_WORK REQUIRED_: Would you return the lines between the one holding "Toggle soft-wrap in build output" and the one holding "Given: Open the Time window dropdown", inclusive, and only those, exactly as they stand in the listing below?

_EXERCISE INPUT_:
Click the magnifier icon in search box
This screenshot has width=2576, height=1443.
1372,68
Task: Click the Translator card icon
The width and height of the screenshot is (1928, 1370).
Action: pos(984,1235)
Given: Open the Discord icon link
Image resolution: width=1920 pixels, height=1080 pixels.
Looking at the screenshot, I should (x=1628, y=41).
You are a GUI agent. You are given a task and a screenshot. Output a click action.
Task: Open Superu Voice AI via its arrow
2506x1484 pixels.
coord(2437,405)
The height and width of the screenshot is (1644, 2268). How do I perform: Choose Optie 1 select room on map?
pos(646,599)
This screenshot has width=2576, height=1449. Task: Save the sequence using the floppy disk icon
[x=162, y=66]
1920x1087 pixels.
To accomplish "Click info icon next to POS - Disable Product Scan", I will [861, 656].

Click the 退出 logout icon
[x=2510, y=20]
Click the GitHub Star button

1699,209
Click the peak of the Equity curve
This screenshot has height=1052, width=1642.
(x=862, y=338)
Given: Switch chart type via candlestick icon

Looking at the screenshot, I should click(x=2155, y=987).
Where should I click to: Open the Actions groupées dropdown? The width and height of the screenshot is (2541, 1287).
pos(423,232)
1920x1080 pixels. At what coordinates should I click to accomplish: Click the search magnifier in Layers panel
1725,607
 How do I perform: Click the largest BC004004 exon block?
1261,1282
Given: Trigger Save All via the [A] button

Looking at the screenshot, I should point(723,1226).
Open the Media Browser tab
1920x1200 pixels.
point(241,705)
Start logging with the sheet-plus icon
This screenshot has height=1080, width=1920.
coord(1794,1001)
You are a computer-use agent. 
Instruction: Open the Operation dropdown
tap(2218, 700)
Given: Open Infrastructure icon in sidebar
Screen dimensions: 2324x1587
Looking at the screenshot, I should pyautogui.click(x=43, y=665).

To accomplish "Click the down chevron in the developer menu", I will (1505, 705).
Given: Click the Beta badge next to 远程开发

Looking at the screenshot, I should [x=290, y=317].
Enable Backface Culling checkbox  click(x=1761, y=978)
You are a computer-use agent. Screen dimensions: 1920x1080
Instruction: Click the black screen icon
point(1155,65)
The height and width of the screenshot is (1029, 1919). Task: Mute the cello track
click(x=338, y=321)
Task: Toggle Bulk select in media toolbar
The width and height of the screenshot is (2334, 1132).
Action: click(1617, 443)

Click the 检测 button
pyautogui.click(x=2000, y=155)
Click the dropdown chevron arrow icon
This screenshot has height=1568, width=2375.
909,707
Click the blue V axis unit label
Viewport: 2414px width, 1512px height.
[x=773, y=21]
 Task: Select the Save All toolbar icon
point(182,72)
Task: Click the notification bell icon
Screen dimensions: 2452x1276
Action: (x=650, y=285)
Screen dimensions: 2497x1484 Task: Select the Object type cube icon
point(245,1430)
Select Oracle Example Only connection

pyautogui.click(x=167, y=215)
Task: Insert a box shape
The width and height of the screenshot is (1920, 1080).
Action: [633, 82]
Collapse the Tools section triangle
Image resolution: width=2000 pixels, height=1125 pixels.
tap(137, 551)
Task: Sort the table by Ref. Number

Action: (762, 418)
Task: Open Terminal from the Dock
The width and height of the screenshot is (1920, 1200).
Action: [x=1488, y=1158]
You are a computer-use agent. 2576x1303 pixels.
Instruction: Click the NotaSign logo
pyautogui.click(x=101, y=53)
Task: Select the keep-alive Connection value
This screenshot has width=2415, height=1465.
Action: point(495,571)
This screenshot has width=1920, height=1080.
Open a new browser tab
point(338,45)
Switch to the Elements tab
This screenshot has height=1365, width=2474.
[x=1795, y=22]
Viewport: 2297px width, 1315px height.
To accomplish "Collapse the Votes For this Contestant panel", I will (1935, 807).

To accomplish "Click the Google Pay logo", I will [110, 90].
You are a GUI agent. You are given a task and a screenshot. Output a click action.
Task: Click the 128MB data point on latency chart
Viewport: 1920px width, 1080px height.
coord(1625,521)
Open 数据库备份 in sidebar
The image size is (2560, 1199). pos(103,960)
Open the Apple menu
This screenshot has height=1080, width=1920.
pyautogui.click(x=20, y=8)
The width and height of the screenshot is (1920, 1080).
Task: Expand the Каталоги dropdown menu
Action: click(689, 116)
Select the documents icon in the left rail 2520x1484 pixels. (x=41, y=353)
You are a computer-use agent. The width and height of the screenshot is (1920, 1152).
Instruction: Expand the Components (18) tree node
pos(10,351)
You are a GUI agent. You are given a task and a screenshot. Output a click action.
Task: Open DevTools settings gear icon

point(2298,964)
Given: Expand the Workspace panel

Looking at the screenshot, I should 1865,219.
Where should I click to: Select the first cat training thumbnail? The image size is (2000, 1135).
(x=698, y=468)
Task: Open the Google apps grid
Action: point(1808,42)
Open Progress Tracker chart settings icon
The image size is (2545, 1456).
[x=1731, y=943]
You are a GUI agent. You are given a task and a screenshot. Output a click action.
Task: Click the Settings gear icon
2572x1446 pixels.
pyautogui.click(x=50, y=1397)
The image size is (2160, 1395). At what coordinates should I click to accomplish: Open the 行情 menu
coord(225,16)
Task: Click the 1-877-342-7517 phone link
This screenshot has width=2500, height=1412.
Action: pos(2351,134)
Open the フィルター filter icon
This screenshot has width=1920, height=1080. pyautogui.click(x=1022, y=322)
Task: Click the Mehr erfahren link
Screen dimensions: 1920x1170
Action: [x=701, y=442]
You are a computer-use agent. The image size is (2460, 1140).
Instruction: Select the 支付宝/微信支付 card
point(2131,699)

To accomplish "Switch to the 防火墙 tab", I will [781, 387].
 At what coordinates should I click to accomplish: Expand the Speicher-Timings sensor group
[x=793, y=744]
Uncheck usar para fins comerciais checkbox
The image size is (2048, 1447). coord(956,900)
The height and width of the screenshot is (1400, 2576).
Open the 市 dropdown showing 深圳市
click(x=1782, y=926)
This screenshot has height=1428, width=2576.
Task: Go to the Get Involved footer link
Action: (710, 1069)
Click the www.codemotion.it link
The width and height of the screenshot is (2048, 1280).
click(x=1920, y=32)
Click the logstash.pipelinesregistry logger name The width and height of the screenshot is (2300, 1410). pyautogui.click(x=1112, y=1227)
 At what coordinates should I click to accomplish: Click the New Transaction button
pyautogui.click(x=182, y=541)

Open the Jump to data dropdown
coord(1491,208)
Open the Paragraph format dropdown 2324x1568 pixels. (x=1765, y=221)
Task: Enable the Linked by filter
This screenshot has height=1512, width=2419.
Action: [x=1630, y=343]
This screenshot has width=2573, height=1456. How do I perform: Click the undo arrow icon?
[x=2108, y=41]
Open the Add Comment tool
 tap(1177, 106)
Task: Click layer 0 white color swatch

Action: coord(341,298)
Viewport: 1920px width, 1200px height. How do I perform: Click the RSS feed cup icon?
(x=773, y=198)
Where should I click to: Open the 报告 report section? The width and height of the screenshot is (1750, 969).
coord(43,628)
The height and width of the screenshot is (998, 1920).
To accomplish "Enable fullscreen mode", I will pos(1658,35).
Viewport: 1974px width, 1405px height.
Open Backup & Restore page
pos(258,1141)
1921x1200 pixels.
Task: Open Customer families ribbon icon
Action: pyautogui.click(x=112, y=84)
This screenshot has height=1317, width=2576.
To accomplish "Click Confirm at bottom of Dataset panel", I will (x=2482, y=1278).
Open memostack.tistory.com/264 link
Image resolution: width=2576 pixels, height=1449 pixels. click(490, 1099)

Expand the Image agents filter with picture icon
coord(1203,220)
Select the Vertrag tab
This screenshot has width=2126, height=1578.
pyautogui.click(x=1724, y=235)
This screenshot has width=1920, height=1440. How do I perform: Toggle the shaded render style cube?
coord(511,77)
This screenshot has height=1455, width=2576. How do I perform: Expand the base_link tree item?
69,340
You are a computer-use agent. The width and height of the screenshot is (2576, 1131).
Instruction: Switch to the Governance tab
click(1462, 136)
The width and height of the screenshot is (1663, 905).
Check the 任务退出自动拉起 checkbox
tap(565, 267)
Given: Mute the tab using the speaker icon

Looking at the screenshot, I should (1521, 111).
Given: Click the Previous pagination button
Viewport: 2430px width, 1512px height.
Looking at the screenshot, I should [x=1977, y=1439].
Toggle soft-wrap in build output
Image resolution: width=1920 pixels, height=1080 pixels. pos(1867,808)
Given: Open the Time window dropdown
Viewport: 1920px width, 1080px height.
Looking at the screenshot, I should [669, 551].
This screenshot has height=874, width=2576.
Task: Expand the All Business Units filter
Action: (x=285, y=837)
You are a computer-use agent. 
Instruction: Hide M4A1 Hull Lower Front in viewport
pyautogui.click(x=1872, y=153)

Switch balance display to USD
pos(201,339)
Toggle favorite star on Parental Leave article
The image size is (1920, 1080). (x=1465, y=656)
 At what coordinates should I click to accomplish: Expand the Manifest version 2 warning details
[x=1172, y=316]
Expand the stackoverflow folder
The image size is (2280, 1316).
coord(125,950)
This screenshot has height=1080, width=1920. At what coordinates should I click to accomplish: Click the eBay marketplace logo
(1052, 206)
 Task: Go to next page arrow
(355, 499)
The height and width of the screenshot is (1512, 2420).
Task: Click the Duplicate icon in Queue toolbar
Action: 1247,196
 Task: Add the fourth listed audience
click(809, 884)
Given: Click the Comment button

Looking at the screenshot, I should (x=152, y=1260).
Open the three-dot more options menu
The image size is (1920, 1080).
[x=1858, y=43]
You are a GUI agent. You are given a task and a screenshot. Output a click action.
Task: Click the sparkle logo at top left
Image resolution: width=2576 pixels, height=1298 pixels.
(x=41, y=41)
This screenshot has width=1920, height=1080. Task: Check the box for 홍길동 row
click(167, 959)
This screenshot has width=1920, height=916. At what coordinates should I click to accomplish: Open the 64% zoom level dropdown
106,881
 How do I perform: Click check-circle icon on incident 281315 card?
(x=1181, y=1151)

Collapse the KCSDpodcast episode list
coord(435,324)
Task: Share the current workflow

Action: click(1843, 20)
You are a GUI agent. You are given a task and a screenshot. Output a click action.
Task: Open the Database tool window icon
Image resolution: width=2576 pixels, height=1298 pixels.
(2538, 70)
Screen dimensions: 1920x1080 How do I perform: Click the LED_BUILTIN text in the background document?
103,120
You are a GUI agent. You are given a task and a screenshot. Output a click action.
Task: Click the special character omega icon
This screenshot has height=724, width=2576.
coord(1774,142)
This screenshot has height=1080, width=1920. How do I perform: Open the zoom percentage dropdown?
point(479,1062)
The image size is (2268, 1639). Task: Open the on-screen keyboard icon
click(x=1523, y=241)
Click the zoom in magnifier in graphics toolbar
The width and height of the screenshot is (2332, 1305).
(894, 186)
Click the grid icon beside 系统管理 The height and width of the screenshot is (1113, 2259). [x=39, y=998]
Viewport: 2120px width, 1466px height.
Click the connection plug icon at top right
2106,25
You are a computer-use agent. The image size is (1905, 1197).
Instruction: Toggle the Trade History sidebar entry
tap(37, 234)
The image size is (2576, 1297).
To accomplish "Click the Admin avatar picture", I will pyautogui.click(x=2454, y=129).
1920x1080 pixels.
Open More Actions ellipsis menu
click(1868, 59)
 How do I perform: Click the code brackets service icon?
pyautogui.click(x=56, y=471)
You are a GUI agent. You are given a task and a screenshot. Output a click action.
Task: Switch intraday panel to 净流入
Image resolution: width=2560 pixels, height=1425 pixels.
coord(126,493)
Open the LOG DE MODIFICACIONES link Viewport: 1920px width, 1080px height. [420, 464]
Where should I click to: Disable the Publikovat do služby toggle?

_FINISHED TASK_:
Toggle soft-wrap in build output
Image resolution: width=1920 pixels, height=1080 pixels. pos(1867,808)
Given: Open the Time window dropdown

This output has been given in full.